I started using Linux (Slackware v. 10.x) 17 years ago because an acquaintance told me that I could self-host my website with Linux. I started with Slackware quite by accident; whatever distro I tried to install first didn't. And I did self-host my website for several years before moving it out to a hosting provided. (When I remember how little I knew back then, I'm mildly surprised that I pulled that off!)
Six months later, I put Slackware on my primary computer, which, at the time, was a Dell Inspiron laptop. I have never looked back. I had wired my house for networking at the time, so I didn't need to struggle with the Broadcom wireless.
I did keep Windows in the house on the family computer and have tried to stay familiar with it over the years, but I haven't used it (to borrow a phrase from the Going Linux podcast) "to get things done" for years.
I think one reason I felt comfortable with Linux is that I started with DOS on a 286 box, so I was comfortable with the command line. I learned early that the command line is always faster, as long as you know the commands.

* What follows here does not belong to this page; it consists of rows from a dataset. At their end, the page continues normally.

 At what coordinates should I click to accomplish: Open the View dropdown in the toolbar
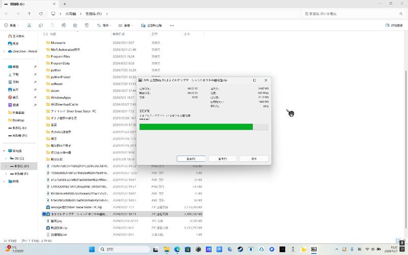coord(125,24)

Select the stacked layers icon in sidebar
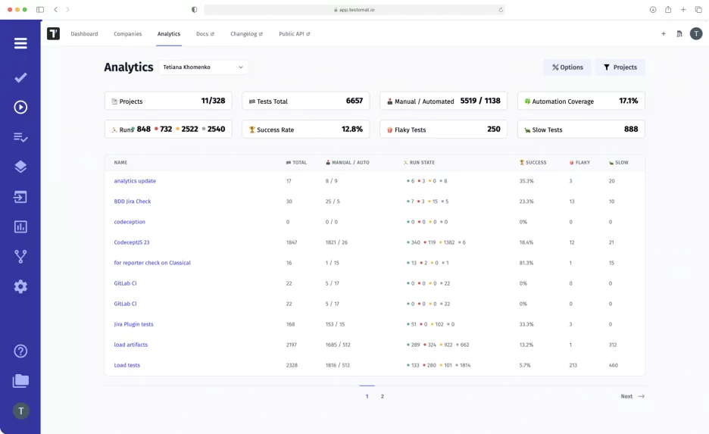20,167
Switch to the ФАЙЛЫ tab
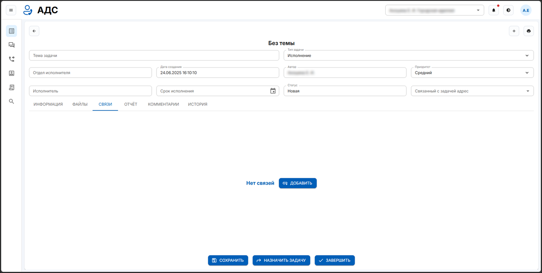The image size is (542, 273). click(x=80, y=104)
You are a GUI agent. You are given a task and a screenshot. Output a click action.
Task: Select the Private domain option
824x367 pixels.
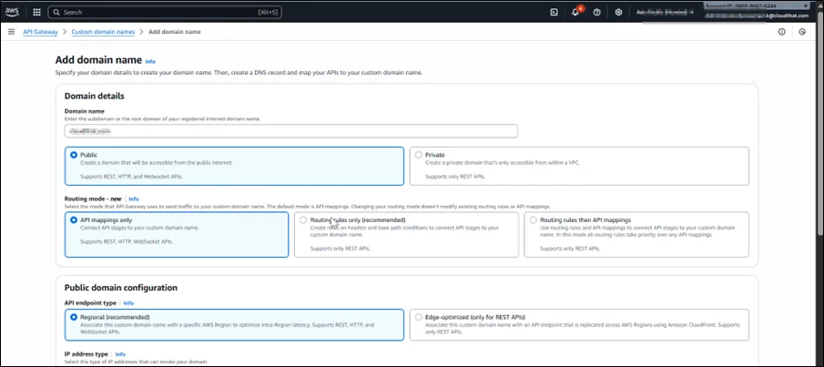pyautogui.click(x=419, y=155)
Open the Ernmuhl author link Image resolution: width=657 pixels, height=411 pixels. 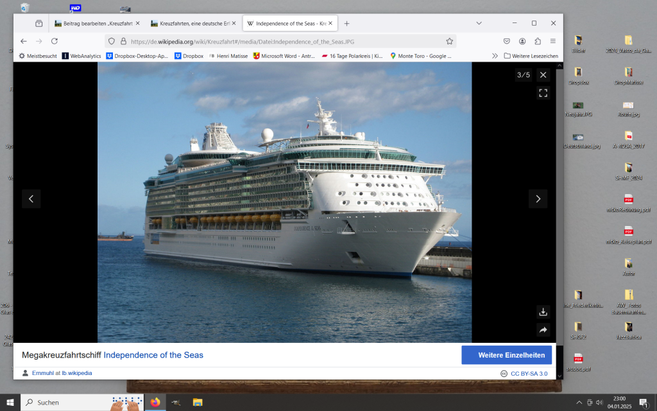tap(43, 373)
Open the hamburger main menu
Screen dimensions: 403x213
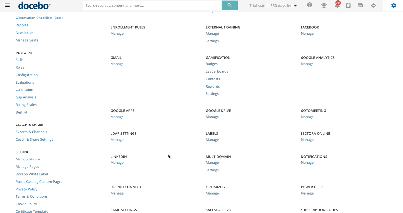point(7,5)
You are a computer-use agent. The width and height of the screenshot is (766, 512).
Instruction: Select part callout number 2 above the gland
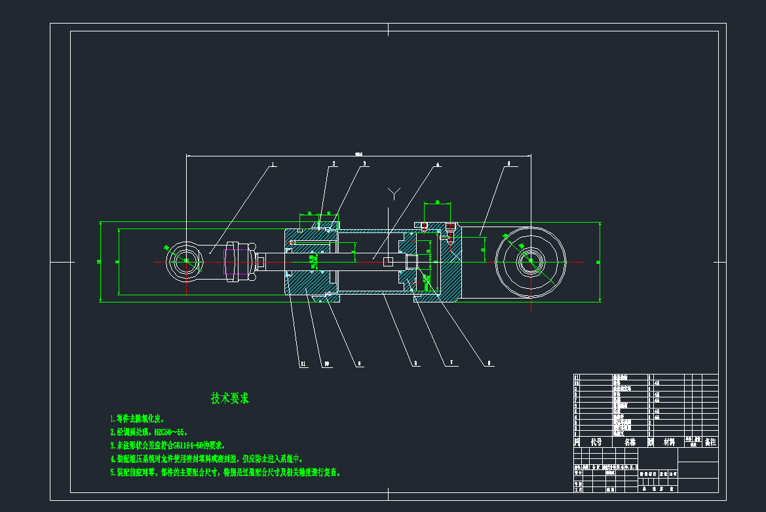(334, 163)
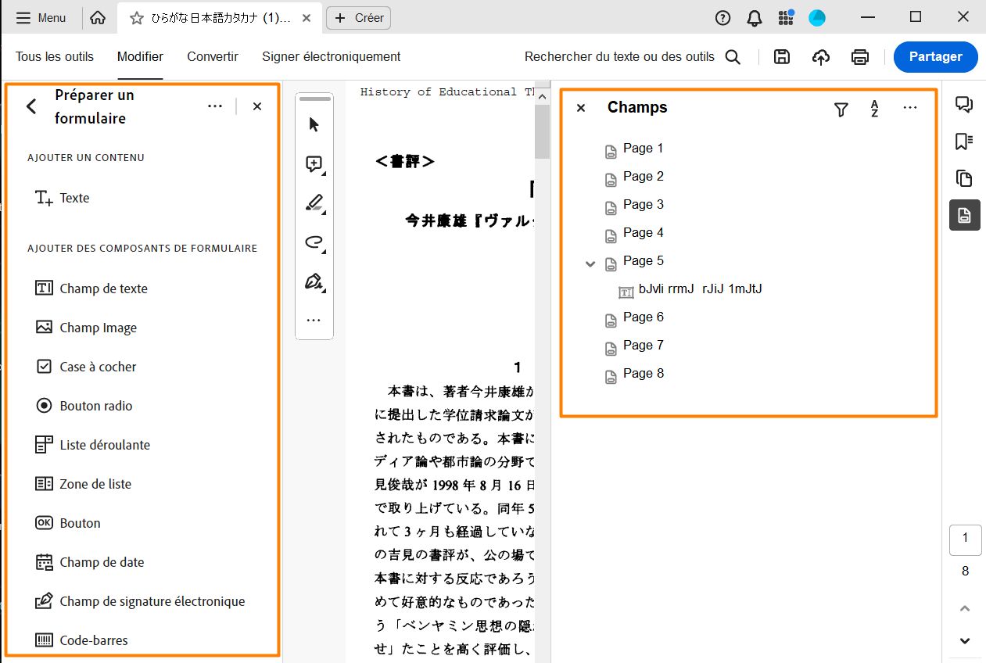The height and width of the screenshot is (663, 986).
Task: Expand more toolbar tools with the ellipsis
Action: pos(314,320)
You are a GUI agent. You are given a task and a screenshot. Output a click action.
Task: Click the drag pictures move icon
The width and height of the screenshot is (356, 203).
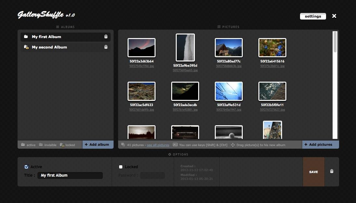pyautogui.click(x=232, y=145)
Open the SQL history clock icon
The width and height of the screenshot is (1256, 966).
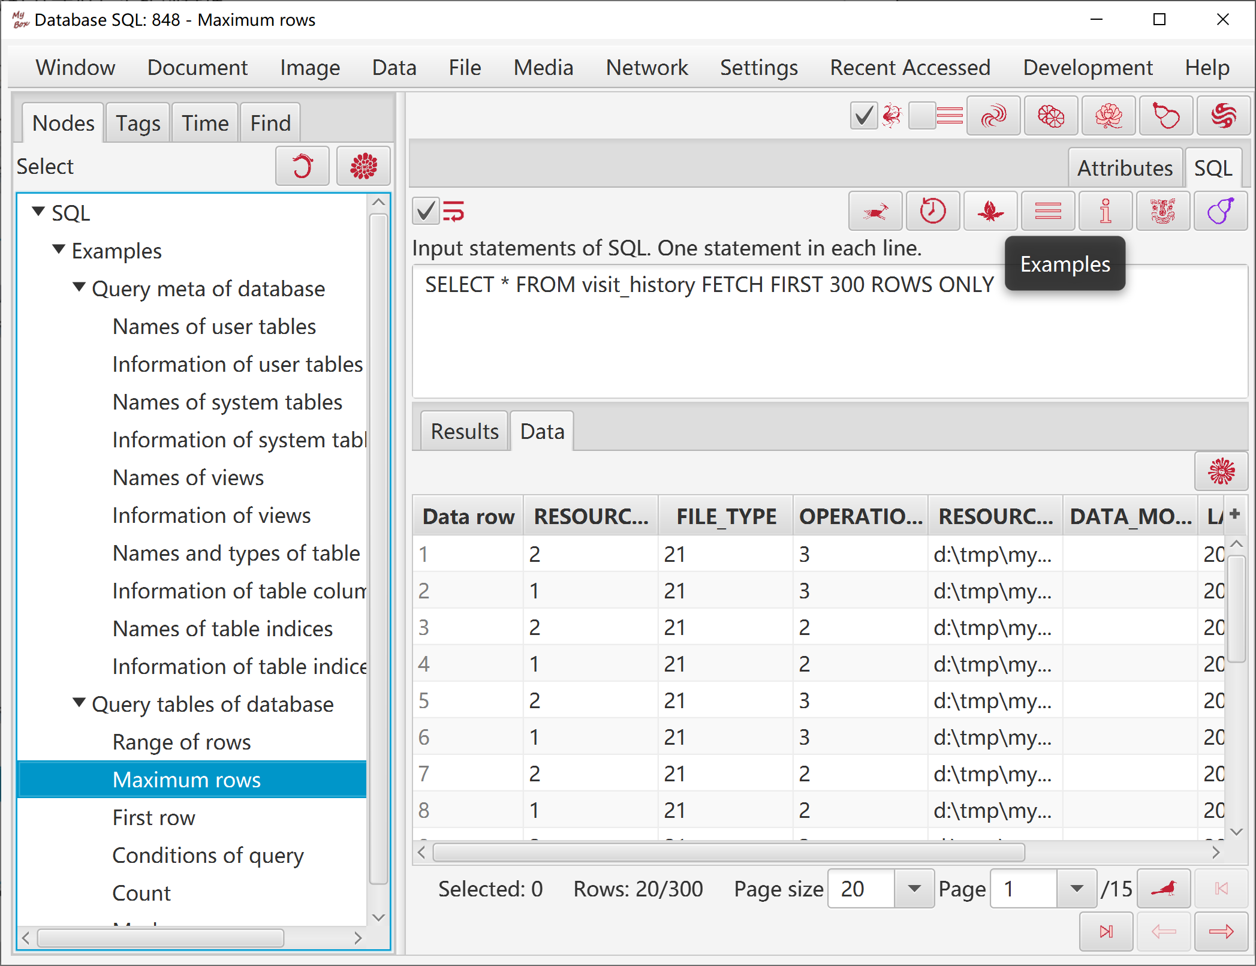pos(932,211)
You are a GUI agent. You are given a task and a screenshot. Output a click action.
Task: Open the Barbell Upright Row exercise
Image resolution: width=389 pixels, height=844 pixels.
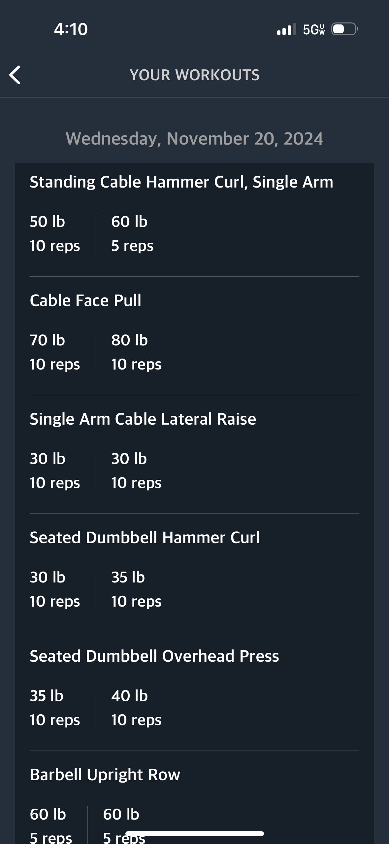pyautogui.click(x=105, y=775)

I think one reason I felt comfortable with Linux is that I started with DOS on a 286 box, so I was comfortable with the command line.
Hey man, me too! Did yours have a "turbo" switch which made it run at 16MHz? Ours had a 42Mb hard drive, and DOS 3.3 had a partition size limit of 32Mb...
My reason(s) are simple. First I like Linux (using since downloading Slack on a stack of floppies). Can't deny that! Second, by moving to Linux back when, I eliminated the pocketbook bleeding. No more $$ for OS/software upgrades, no more $$ for virus checking, no more $$ for compilers, no more $$ for office apps. etc. Third, got to the point where Linux did everything we needed to do, so finally got rid of the last Windows machine running Win7 a few years ago now. Last OS I'll ever buy. I did create a VM for Win7 but it rarely gets run. So servers, laptops, SBCs, desktops all are Linux based and am love'n it. No going back... and I didn't mind using Windows mind you. Just no longer made sense to put up with it and M$ shenanigans (registering, must create an account with them, auto updates, etc.) . I don't see how people put up with that nonsense even now . So it goes. Oh, I started with DOS, CPM/86 back when.... Primary job (programming) at work is still using Windows ...
Hey man, me too! Did yours have a "turbo" switch which made it run at 16MHz?
The first PC I ever used at work had one of those but I never used it because nobody ever told me what it was for.
I started out using command line on mainframes: ICL first, then VAX. This was office/library work, not computer studies. When we gradually went over to PC's using Windows 3 (yes, that's how far back I go), I found it very difficult because I couldn't get my head around the UI. I couldn't control the cursor properly or remember the meaning of all those icons. It was like moving from an alphabetic script to an ideographic one like Chinese.
My path went in a different direction, lol. I too started with dos, soon with an Arachne gui, followed by Win 3.11 for Workgroups and of course most iterations of Windows after that. I ran both stand-alone and dual boot flavors of linux starting about the time I joined here in 2003.
With the caveat that I'm not a 'gamer' so I can't directly relate to the OP, in 25+ years I've had virtually no trouble with Windows, et al., as an operating system. Sure I've had the occasional glitch but never anything that I couldn't fix or find a work-around.
Over the years I realized that virtually everything for which I utilized linux I did from the cli and that several good linux apps had been ported to Windows. With the emergence of WSL (Windows Subsystem for Linux) I've been happily running a small 5 year old <$275 Win 10 laptop with WSL that does everything I need in a computer.
I will have to upgrade equipment to run Win 11 but this little lappy is getting 'long in the tooth' anyways.